I knew it as a grueling 30 hour series of connections from Tonsai straight to Chiang Mai, but having climbed in the north before and knowing the quality of rock up there the haul seemed negligible. However, as my new traveling companion and I got waterlogged boarding a longtail boat from the beach in the middle of a monsoon downpour and then spent the next several hours freezing on an AC bus I began to feel some doubt about leaving the comforts of the beach
Chiang Mai rolls in beside our train and stepping out of our car we are met by cool, dry air. Tonsai's notorious white mold has finally won after a month-long battle and I'm pleased to find that our guesthouse not only washes, but also DRIES anything you ask it to. The many cheesy aromas of my rucksack are finally to be defeated. The beach seems like a distant, fungal fantasy now.
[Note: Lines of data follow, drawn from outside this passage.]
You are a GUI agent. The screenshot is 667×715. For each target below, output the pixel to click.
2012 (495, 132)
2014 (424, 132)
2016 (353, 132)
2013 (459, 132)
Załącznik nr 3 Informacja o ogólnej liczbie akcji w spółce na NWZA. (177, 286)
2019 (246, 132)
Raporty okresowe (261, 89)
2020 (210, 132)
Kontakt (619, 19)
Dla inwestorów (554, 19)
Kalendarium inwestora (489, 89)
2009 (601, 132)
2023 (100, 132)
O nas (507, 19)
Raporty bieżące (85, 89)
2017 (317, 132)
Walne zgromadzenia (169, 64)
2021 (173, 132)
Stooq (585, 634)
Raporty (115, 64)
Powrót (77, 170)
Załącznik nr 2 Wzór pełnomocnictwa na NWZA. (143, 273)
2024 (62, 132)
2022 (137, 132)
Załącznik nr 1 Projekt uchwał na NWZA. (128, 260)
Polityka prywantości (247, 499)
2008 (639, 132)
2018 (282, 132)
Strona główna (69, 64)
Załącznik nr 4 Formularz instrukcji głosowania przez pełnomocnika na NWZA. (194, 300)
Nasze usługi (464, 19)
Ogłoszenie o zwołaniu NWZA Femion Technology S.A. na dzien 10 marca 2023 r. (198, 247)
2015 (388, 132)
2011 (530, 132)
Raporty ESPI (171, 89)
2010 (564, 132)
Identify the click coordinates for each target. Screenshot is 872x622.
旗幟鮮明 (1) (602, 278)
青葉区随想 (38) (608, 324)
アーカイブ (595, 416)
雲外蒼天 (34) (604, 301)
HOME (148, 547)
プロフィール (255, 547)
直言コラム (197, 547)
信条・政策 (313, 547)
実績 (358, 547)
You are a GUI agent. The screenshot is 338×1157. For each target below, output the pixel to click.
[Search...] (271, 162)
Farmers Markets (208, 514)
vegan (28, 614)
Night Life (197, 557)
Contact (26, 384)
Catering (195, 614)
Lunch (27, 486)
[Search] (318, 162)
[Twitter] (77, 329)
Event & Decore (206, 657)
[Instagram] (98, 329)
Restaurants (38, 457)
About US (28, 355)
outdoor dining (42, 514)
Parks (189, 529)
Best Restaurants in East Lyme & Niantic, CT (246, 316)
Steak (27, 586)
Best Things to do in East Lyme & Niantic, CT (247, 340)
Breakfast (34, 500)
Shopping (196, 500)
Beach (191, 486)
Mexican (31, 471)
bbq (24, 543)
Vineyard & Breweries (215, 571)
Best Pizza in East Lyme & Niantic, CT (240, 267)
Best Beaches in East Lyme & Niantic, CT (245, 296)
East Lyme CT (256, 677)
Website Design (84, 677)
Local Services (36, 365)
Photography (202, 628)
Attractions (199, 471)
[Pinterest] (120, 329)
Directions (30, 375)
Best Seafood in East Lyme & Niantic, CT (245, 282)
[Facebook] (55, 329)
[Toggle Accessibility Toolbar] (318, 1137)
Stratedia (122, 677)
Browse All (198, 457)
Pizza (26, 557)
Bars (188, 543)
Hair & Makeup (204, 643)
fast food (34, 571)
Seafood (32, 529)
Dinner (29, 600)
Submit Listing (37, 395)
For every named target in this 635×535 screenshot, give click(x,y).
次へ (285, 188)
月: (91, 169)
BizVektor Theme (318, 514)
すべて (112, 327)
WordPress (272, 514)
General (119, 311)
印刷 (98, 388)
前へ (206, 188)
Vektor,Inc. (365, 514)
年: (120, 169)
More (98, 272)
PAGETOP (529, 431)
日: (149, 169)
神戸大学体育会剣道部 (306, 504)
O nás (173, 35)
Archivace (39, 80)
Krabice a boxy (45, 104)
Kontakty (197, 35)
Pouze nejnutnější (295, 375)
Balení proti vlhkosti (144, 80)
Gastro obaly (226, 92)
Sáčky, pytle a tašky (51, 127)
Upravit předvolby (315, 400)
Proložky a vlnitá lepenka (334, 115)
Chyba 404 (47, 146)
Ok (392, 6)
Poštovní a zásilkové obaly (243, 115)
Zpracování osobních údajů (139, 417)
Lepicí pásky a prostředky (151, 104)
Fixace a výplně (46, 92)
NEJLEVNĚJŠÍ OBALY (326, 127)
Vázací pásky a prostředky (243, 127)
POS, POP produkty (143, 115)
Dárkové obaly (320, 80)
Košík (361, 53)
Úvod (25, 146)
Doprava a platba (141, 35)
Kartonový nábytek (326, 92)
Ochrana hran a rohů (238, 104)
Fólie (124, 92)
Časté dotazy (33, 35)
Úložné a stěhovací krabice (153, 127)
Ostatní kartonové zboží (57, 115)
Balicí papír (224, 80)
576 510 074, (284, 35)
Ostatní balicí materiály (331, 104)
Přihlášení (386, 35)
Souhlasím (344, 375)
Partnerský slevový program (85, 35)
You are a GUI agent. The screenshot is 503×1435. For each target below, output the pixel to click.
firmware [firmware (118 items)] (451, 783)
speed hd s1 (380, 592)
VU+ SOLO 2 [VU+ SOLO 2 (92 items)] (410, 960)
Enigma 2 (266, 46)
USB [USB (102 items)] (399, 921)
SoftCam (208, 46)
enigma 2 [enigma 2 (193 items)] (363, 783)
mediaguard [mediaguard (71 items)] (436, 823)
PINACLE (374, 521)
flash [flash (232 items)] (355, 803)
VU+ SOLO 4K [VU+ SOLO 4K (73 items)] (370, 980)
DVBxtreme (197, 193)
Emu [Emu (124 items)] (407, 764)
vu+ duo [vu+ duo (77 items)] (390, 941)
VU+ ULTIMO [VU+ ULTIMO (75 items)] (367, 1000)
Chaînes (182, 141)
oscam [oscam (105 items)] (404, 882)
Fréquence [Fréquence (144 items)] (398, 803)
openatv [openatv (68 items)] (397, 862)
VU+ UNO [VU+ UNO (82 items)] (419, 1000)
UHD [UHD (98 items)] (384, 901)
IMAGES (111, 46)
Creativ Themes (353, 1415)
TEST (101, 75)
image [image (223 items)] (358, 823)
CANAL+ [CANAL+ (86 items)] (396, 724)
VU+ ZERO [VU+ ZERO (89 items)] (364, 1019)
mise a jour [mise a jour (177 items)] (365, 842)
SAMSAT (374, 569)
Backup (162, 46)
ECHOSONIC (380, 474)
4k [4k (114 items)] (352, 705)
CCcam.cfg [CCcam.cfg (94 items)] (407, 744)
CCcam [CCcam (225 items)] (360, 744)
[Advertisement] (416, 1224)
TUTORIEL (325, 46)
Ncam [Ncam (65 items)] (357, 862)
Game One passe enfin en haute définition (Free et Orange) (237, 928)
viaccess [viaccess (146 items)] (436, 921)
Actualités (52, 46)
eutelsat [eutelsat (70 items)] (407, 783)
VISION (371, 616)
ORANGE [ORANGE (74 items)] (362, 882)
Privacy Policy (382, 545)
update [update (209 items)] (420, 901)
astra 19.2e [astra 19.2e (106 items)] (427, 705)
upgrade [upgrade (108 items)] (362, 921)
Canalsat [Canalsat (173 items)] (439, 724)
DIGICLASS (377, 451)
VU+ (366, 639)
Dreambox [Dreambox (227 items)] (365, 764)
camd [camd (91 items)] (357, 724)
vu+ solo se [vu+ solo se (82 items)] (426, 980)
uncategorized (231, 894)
Access to the crags is about 30 kilometres or so outside the city and manageable on your own by scooter. Surrendering half a day of climbing to pushing our overloaded Honda Dream 125 back up the hill that flatted out the rear tire has had us reconsider that option though. The comfort of having Chiang Mai Rock Climbing Adventures (CMRCA / www.thailandclimbing.com) drive us out in the morning, feed, water, and return us weighs out the nominal price difference of doing it solo. Life here becomes an easy mix of city amenities, Northern Thai culture and a bounty of bolted limestone. Gone are the overhanging jugs of ocean air dissolved rock. No more do we think, "is this belay station made of abandoned, fraying rope really going to hold all four of us?!" Things here are solid. Moves here are technical in a completely new way, reminiscent more of the karst in Yangshuo, but with less tufa formation and more belabored breathing as you hang precariously from your tips. Being here, climbing a full grade higher than last year, I am in heaven. I am in love.
Reminded of a friend's experience climbing here last year, we discover a homestay outside the city. Consequently, we spend a week secluded in the jungle, filling up on local market curries and burning off the excess on morning hikes to the crag. This is peace, this is bodhicitta, this is the lifestyle I pursue. It's a comforting mix out here; a blend of refreshingly authentic Thai culture and the Western ethics that developed this ecologically conscious crag access. The balance of the two is unlike anything I've seen elsewhere in Asia. Natural beauty is maintained and respected through the efforts of the climbing community be they foreigner, Thai, local-farang or wayward dirtbag backpacker all the same. An atmosphere like this is rare to grow up on its own anywhere, and truly it's due mostly to the efforts of the patriarch, Josh Morris.
Josh came to Thailand in 2000 as a teacher at Payap University but quickly joined the background society of limestone developers in Southeast Asia. Learning from the successes and failures in business and bolting ethics in Krabi he went on to help spearhead the massive development of Crazy Horse Buttress and the surrounding crags with PEAK Adventures (www.thepeakadventure.com) and his own company CMRCA. Even as far out in the jungle as his project walls have been (and as further projects continue to be) he still manages to uphold sustainable standards with bathroom installations, free drinking water to cut down on plastic bottle refuse, terraced belay landings and in-company standardised bolting techniques and materials. Because of his efforts, climbing his crags is safe, clean and uncompromising to the natural beauty in which they stand.
The impression of this short month climbing with the community in Chiang Mai is still freshly with me as we head south. We have a quick stop in Tonsai to revisit some friends we've met along the way and tick off some unfinished projects before we carry on to catch our flight out of Kuala Lumpur. It's only a five hour flight to India from there, and the temperatures are just reaching the right lows to accommodate a long season in Hampi, Badami and, if time allows, some of those mysterious, boulder-strewn valleys north of Manali.